Updated: October 2, 2025
Location: Montrouge, 1, France

Senior Principal Medical Writer – Regulatory – Oncology – Single Sponsor

• Develop regulatory documents for submission to regulatory agencies globally, in accordance with ICH and other global guidelines, standards and processes, and Incyte authoring standards, as applicable, in adherence with study/project timelines and corporate objectives.
• Manage medical writing projects, including developing timelines and communication with cross‑functional team members to maintain awareness of review cycles and expectations.
• Participate in cross‑functional meetings to provide input regarding medical writing deliverables, timelines, and any process(es) needed for the completion of regulatory documents.
• Review other documents associated with the assigned project(s) (e.g., Protocols and Statistical Analysis Plans), as appropriate.
• Participate in cross‑functional process improvement initiatives.
• Define and write standard operating procedures and best practices for efficient preparation of quality documents.
• Manage internal and contract medical writing resources as required to ensure timely completion of assigned projects.
• Mentor more junior medical writing staff.

The Associate Director, Principal Medical Writer I is responsible for the development of clinical documents for submissions to regulatory authorities globally. Provides strategic direction to cross‑functional project teams with minimal oversight to ensure that clinical documents (e.g., Investigators' Brochures [IBs], Clinical Study Reports [CSRs], and marketing authorization submission documents) accurately and consistently present key data‑driven clinical messages in accordance with program goals and regulatory requirements. Writes or provides direction and leadership to other writers to ensure the timely delivery of high quality documents that are scientifically rigorous, logically organized, and have accurate data presentation and interpretation. Oversees the medical writing activities of multiple compounds and serves as lead writer for individual summary documents. Has a broad understanding of clinical research processes and global regulatory document standards. Mentors less experienced writers. Reports to a Director of Medical Writing or above.
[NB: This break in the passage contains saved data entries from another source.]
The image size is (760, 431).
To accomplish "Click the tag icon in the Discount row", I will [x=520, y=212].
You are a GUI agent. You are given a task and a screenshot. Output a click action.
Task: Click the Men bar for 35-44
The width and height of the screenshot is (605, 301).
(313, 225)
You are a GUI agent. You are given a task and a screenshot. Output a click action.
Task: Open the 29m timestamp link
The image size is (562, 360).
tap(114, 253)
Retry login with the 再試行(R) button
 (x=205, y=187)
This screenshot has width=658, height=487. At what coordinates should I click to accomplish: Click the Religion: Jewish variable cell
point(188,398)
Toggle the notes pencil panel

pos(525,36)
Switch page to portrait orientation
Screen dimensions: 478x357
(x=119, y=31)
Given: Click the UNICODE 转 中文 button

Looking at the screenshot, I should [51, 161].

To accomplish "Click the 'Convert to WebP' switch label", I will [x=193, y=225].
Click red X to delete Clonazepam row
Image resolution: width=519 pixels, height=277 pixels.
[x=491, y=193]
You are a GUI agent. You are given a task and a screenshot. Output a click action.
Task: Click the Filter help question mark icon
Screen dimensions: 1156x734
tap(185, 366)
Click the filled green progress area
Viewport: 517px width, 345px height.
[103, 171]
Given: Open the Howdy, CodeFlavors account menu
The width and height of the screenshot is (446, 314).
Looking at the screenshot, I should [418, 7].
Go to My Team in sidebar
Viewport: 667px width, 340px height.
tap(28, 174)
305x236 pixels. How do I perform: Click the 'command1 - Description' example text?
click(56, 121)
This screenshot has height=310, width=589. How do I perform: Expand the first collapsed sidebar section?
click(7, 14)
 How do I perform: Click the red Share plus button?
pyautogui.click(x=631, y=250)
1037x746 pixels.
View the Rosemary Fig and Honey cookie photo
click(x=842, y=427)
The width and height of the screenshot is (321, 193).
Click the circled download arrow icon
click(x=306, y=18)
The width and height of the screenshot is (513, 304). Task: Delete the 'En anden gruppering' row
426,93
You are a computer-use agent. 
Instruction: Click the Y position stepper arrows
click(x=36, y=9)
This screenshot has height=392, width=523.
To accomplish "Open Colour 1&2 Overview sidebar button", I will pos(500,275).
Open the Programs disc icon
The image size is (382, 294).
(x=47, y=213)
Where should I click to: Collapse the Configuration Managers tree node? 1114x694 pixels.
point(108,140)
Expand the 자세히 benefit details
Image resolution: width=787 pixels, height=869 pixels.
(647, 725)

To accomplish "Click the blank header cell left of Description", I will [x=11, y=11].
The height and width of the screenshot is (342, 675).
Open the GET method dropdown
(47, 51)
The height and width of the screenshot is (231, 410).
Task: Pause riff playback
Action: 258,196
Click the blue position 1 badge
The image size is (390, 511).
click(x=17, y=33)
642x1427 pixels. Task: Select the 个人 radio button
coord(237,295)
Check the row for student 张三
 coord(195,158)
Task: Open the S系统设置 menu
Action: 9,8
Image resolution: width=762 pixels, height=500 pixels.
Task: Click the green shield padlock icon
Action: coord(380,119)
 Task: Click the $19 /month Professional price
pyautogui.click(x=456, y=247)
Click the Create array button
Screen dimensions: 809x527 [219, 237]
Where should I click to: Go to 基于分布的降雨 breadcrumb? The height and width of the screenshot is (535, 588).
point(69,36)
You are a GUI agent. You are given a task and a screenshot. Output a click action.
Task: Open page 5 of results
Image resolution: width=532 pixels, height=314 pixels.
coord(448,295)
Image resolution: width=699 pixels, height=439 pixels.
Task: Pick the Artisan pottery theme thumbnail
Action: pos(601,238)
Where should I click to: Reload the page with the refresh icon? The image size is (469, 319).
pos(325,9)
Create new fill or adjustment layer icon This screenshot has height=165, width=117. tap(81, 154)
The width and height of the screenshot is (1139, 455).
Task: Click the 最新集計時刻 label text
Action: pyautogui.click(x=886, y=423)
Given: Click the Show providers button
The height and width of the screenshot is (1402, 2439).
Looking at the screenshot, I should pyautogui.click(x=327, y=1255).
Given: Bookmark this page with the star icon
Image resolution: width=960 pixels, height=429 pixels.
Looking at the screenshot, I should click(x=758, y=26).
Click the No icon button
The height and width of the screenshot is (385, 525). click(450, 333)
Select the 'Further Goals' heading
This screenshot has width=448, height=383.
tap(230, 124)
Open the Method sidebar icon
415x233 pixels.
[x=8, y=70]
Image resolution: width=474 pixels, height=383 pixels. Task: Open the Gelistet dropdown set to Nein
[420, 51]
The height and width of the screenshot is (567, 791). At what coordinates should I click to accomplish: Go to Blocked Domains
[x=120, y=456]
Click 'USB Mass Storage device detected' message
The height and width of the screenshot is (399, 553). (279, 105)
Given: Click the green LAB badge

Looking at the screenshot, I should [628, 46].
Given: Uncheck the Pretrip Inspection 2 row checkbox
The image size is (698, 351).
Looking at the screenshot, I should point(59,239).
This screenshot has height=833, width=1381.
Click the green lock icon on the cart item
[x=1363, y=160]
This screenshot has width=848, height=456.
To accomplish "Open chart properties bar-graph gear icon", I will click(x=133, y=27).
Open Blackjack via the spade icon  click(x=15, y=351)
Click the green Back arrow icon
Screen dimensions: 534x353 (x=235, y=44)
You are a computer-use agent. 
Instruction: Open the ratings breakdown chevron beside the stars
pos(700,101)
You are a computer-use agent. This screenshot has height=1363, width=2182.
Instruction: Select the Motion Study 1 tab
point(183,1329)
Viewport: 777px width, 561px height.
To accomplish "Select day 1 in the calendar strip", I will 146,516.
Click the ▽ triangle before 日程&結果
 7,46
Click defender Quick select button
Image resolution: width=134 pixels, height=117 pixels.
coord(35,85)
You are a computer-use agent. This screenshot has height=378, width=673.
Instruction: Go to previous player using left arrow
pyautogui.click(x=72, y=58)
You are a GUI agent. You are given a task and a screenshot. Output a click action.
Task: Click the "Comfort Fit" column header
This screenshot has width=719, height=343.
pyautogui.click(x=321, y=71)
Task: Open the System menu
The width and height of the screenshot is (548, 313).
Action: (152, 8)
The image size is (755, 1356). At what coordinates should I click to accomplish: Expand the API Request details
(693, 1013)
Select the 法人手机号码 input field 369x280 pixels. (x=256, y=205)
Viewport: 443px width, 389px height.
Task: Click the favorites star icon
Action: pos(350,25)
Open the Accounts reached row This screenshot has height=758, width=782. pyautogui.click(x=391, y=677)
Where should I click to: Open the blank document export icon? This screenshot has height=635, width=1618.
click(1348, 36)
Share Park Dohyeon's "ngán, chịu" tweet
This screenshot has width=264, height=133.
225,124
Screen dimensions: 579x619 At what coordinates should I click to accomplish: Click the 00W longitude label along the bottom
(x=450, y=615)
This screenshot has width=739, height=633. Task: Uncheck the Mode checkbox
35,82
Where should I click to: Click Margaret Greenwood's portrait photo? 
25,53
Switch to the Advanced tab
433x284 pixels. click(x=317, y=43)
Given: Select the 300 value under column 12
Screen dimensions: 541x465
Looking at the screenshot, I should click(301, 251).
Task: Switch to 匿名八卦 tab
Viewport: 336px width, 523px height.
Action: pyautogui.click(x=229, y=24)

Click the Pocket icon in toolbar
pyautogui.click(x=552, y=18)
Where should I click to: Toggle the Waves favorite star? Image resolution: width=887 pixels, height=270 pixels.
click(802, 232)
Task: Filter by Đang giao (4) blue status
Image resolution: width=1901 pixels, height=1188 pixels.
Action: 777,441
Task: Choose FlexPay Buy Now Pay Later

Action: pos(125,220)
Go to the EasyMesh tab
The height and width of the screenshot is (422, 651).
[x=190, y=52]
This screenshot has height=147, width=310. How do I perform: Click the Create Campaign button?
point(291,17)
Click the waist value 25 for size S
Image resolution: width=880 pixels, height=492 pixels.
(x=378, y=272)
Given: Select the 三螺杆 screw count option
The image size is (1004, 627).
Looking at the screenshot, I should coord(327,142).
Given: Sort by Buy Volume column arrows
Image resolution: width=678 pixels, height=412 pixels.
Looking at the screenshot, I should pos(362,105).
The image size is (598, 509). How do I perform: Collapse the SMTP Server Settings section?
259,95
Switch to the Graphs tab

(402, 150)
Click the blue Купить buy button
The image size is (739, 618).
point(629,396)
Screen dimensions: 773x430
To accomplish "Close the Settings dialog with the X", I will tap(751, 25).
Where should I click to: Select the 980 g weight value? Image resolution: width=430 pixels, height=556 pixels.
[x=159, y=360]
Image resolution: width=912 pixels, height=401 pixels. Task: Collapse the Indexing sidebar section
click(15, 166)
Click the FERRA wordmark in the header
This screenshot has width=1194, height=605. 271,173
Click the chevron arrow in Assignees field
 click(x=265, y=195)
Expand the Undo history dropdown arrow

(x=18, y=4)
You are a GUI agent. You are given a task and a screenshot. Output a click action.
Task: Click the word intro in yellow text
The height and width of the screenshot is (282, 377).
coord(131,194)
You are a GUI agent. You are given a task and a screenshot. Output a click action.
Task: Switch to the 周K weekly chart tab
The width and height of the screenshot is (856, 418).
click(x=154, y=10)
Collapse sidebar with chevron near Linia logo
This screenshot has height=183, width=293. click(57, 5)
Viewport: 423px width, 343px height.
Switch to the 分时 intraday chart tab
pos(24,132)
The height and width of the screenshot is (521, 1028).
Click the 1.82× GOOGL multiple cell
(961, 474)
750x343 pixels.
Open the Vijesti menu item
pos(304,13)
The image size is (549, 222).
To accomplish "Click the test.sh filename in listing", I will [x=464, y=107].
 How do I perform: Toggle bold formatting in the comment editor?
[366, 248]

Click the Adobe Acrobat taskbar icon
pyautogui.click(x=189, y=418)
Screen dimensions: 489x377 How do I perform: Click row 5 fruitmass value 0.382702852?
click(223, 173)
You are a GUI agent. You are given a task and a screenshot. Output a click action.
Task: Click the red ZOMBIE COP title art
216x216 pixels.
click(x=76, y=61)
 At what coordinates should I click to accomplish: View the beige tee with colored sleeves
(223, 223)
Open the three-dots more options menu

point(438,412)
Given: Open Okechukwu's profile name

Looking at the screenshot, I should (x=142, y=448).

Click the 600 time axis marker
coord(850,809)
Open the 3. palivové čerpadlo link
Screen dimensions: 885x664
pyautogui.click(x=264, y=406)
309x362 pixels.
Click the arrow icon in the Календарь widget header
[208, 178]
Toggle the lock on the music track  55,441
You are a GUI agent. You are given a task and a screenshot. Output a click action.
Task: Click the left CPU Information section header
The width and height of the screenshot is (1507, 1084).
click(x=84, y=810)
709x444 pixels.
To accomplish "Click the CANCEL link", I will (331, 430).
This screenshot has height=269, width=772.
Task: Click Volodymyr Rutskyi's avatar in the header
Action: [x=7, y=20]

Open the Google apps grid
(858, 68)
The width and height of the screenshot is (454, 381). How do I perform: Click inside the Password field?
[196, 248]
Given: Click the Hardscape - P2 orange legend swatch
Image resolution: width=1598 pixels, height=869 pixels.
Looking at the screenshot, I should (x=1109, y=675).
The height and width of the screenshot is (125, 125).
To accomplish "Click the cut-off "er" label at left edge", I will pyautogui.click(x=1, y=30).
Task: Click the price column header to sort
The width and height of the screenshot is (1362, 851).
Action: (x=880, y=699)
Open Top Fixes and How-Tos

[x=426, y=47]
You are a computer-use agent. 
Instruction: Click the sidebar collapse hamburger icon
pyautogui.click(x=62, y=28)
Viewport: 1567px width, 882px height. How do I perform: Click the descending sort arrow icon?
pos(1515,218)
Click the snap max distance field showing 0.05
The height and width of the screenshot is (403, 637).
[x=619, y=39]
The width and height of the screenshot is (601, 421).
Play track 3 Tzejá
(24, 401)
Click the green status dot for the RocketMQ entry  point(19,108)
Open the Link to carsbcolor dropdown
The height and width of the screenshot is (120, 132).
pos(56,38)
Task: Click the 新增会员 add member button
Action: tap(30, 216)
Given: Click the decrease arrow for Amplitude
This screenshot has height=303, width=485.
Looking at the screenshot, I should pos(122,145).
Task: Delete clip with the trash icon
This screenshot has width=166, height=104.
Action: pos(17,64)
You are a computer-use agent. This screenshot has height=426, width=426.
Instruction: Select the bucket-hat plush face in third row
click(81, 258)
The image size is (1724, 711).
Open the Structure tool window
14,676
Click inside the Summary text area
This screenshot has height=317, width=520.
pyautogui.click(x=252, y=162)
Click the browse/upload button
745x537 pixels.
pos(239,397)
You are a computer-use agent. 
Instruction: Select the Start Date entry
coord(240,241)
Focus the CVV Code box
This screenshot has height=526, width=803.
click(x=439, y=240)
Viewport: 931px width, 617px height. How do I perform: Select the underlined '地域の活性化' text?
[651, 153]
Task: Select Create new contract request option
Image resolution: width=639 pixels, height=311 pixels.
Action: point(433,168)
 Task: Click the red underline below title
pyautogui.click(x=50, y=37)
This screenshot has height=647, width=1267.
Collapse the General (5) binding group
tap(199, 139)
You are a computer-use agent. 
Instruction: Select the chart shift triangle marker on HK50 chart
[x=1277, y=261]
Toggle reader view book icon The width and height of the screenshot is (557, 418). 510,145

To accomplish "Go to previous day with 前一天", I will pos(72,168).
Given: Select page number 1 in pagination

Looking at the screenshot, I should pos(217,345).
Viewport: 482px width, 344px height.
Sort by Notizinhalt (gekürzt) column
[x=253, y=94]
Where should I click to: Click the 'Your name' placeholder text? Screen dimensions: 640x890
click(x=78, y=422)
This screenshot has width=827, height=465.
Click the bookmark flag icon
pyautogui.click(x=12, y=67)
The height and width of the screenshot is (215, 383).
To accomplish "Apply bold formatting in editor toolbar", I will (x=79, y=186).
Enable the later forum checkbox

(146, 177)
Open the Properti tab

Salary Range: $114,000.00 – $210,900.00
Benefits may include a company car or car allowance, health benefits (medical, dental, vision), company match 401(k), eligibility to participate in employee stock purchase plan, eligibility to earn commissions/bonus, and flexible paid time off (PTO) and sick time. Eligible for paid sick time per applicable state and municipal regulations.

We are committed to compliance with the Americans with Disabilities Act, including the provision of reasonable accommodations, when appropriate, to assist employees or applicants to perform the essential functions of the job. The Company is also committed to compliance with the EU Equality Directive and is committed to equal employment opportunity for all employees and applicants.